Преже сихъ дней было, все вы слышели самое его, отцово, злокозненое сердце и тайна вся. Некто, тое же душепагубныя бесовъския сонмицы, от нашего, Христа тезоименитаго, рода злуначальный губитель Божияго жребия (именем по всему его злому делу не достоитъ его во имя мысленнаго или святого назвати, но достоитъ его нарещи «злый, человекъядный волкъ»), тому же нашему великому столпу, и отцемъ отцу, и святителю (имя же его всемъ вам ведомо) тот душепагубный волкъ яд свой изблевалъ, и тайную свою общую яве открылъ, и помыслилъ во злохитромъ своемъ уме того непоколебимаго нашего столпа покачати и на свою отпадщую от Бога страну кочнути. Аки змий, изъ своих устъ изрекъ, что он, великий столпъ и тверды адамантъ, въ ихъ в суеумышленную и человекоубиенную мысль и волю самъ бы поколебался, здался въ ихъ вражие хотение, и всему бы множесвенному народу безплотнымъ своимъ в погибелный ровъ во веки пасти понудил, и, всего бы мира спасение, злодейцу-отцу усты касатися повелелъ.[273]

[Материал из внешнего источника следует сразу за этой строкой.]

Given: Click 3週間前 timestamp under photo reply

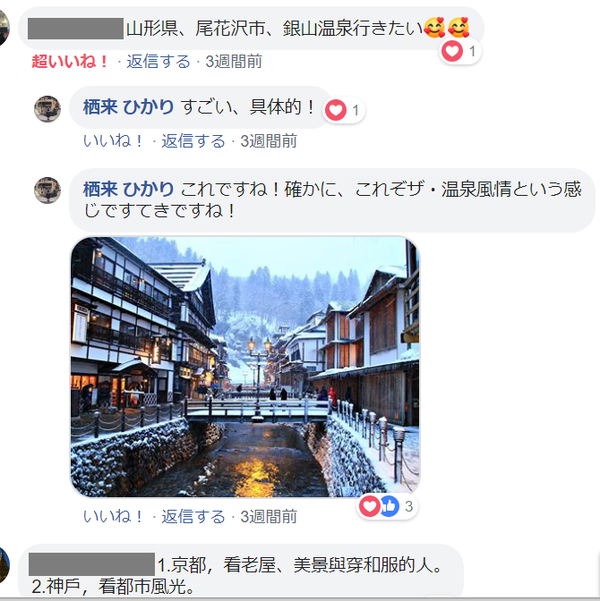Looking at the screenshot, I should pyautogui.click(x=269, y=516).
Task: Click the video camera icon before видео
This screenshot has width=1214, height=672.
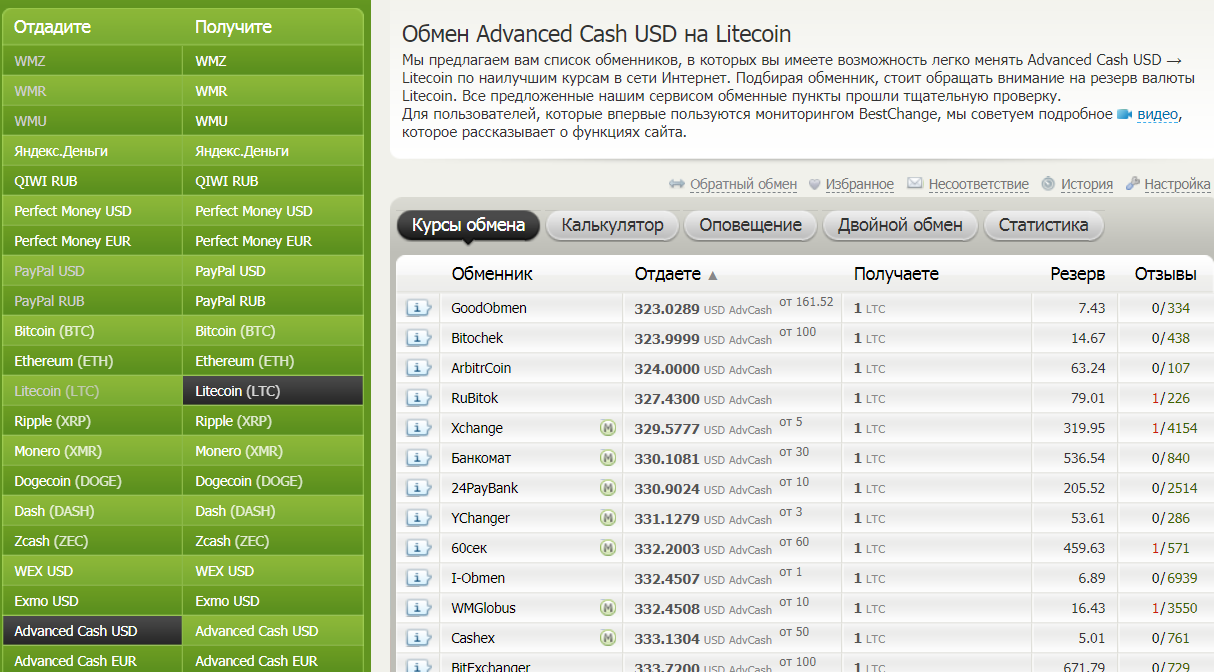Action: pyautogui.click(x=1124, y=115)
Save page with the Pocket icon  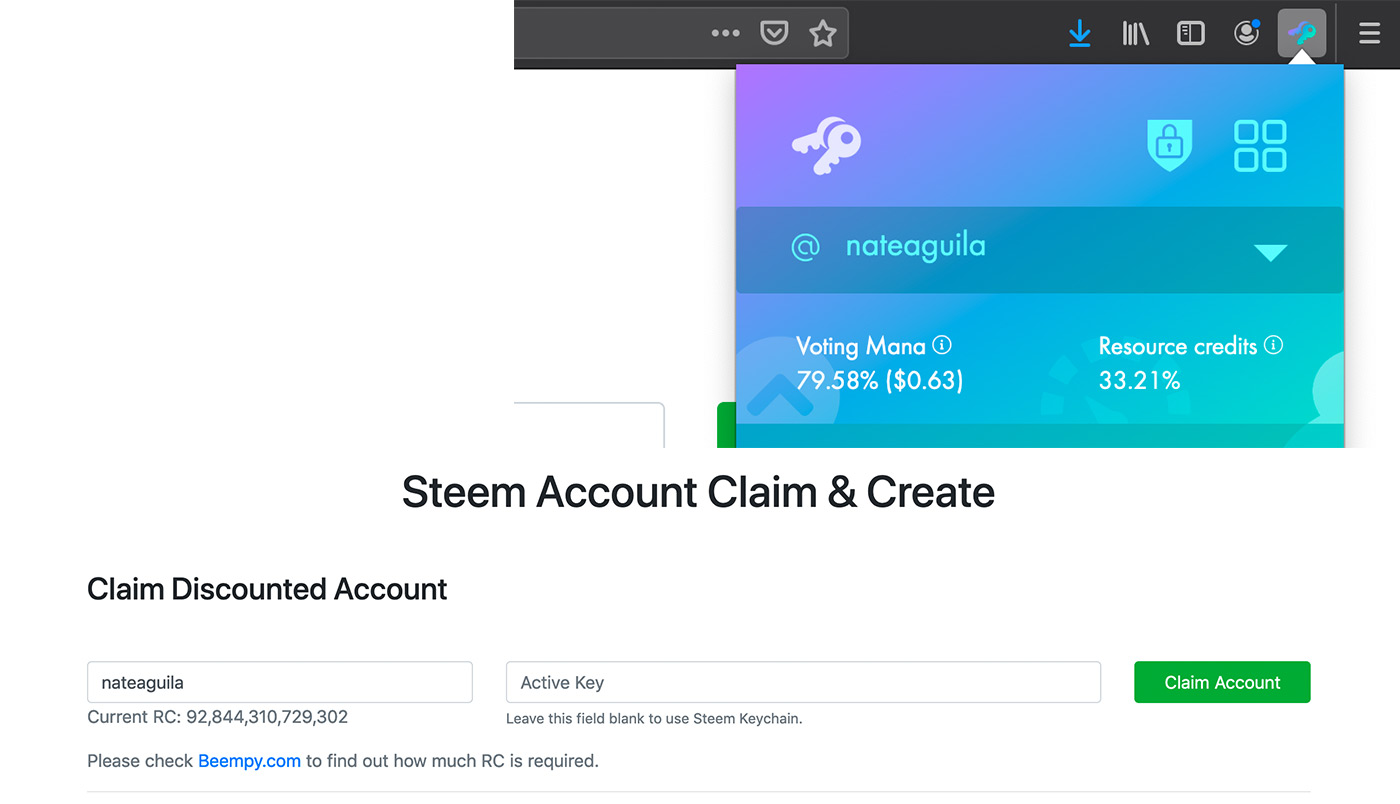(773, 32)
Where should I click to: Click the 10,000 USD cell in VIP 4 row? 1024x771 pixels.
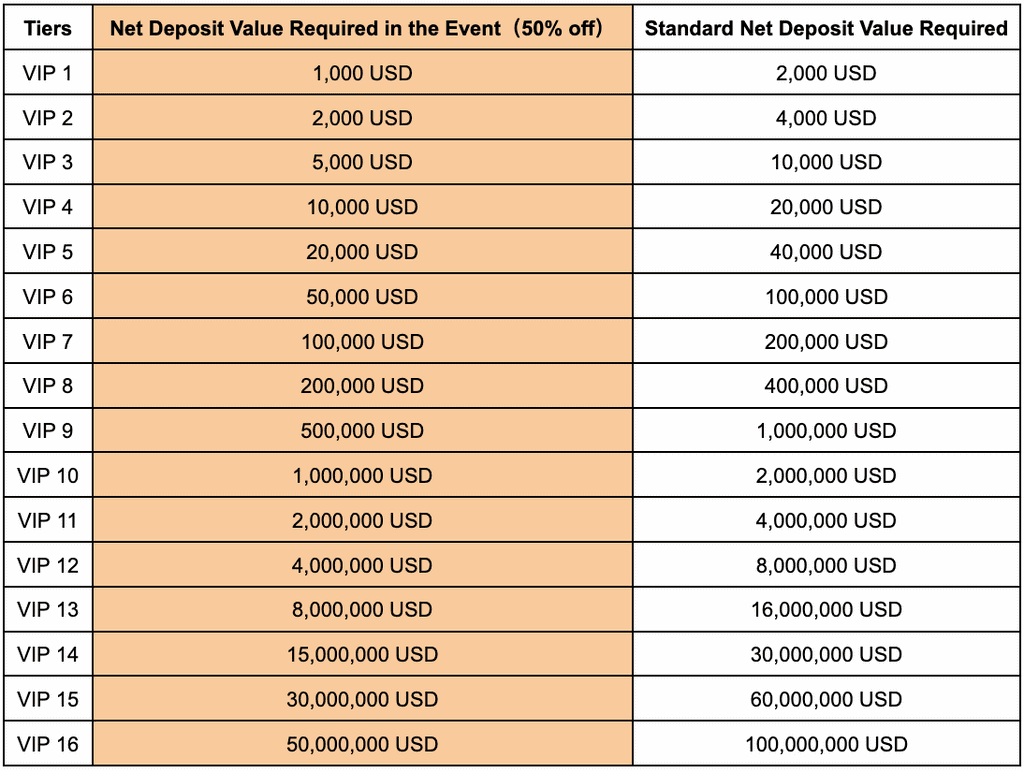pyautogui.click(x=362, y=207)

Великий же и непоколебимый столпъ Богомъ крепко водружан, не на песце основанъ, но на земли сердечней тверде: самъ никакоже не поколебался и не покачнулся нимало на ихъ отпадшую от Бога страну и великую полату широтою и долготою и округ, иже об немъ стоит и держится, и в ней многочисленнаго народа живуща такоже на зло не поустилъ, и умных ихъ во-веки не пленил, но и паче укрепилъ. Видев же той прежереченный многодушьный губитель и злый разоритель Великаго государства крепкое и непреклонное того столпа стояние за святую и непорочную веру и за все православное християньство, отверзлъ свои человекоубиенныя уста, и начатъ, аки безумный песъ, на аеръ зря, лаяти, и нелепыми славами, аки сущий буй камениемъ, на лице святителю метати, и великоимянитое святительство безчестити, и до рождьшия его неискуснымъ и болезненым словомъ доходити. Он же, государь, твердый адамантъ, никако тому речению внятъ и того его буесловия не убоялся, ни устрашился, наипаче же посмеялъся тому его безумному словесному дерзновению, но и зело ему вспретилъ и велие ему зло провозвестилъ; изъ пречестных своихъ устъ ему изрекъ, мню, яко острымъ оружиемъ, своимъ святительскимъ словомъ тело и злохитрую душу его посеклъ: «Да будеши проклятъ со всемъ своимъ соньмомъ[274] в сем веце и в будущемъ, но и с темъ, его же желаеши, и, всего мира спасение, ему всем усты касатися поущаеши!»[275] И еще прирек: «Не токмо намъ онъ годе, но и тако его отрасль, аще не приидетъ в наше хотение».[276] Он же, окаяный, стули лице свое, отиде со всемъ своимъ сонмомъ посрамленъ и изумленъ, паче же зло возъяренъ на великаго пастыря и учителя и в правде крепкаго стоятеля, аки змий дыша или аки левъ рыкая.Последи же, окаянный, обшедся умомъ своимъ, и позна свою вину, и виде свою злую совесть, и раскаяся в себе о прадерзке словесней, что не у бе ему было время тако говарити и яве и нагло великому господину тайну свою открыти. И побояся множестеннаго християньскаго народа: такое слово к нимъ пронесется что о недостойномъ и злом деле и нехотящемъ ими, и паки — не в правде на того высочайшаго верха и непоколебимаго столпа приходилъ и, не яко святейшаго, но яко простейшаго, в лепоту, яко пес, лаялъ и бранилъ. И в томъ своемъ слове запрение учинил, яко несть говорилъ, и, аки в темне храмине, в скверномъ своемъ теле лукавую свою душу затворил.
И потомъ же, злодей, еще лицемеръство учинилъ; яко шуменъ былъ, и без памяти говорил; и у великаго святителя и у незлобиваго учителя прощение испросилъ. Обаче же аще и прощение испросилъ, а еще злого своего нрава-обычая и впредь умышления на злое дело от себя не отщетилъ. И ныне дышитъ и сипитъ, аки скоропия, и не престая крамолы воздвизаетъ, и всю свою плотную бесовъскую сонмицу возмущает, и всяко ему, государю, стужаетъ.
И теснятъ — сами вси видите — и еще конечно мыслятъ со всеми своими пособники, како бы его, государя, погубити, что без него все свое желание совершити и всехъ насъ, аки змиямъ, поглотити. Якоже и преже рехъ, что некому иному будетъ без него имъ, врагомъ, возбранити и стати накрепко, якоже онъ, государь.